L’Etat préfère donc rechercher un nouvel accord qui protège cette fois tous les acteurs français impliqués, qu’ils soient publics ou privés. Le coût pour les finances publiques de l’arrangement judiciaire risque d’en être considérablement alourdi. D’autant que l’Etat prendra en charge les amendes imposées à Artémis, le holding personnel de M. François Pinault, l’une des plus grandes fortunes de France, et à M. Jean Peyrelevade, un banquier privé.

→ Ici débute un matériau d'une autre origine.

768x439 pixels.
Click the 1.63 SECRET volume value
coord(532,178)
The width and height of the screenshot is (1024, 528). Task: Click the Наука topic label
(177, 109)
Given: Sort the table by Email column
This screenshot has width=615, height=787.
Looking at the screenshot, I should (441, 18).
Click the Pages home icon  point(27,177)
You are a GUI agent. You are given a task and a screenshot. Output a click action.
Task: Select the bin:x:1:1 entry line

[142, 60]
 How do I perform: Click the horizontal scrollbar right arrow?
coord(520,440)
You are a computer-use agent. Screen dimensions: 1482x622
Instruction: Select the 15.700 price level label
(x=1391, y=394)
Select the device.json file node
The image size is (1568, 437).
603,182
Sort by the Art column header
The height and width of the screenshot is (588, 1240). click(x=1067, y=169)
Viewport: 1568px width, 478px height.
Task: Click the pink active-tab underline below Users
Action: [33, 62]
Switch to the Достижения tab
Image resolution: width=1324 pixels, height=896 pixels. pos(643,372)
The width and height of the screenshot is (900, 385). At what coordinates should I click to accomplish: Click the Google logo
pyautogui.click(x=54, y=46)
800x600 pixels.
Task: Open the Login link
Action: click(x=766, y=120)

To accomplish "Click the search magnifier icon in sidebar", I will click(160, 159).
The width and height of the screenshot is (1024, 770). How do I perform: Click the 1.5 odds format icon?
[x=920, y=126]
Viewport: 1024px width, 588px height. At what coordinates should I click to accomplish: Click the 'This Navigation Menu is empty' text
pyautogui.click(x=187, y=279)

La gestion du dossier Executive Life illustre cette méthode, très ancienne, consistant à privatiser les gains et à nationaliser les pertes. Engendré par la promiscuité entre la technocratie d’Etat et les élites privées, protégé par le faible degré de connaissance de la chose économique par le public (d’autant que les médias, protagonistes et profiteurs de ce genre d’arrangement, en parlent assez peu...), le favoritisme d’Etat éclaire les politiques économiques suivies par tous les pouvoirs, de droite ou de gauche, depuis un peu plus de vingt ans.
L’affaire Executive Life est l’une des queues de comète de l’affaire du Crédit lyonnais, une carambouille à base de gaspillage, de légèreté et de brigandage. Pour les finances publiques, le désastre de la banque encore publique (...)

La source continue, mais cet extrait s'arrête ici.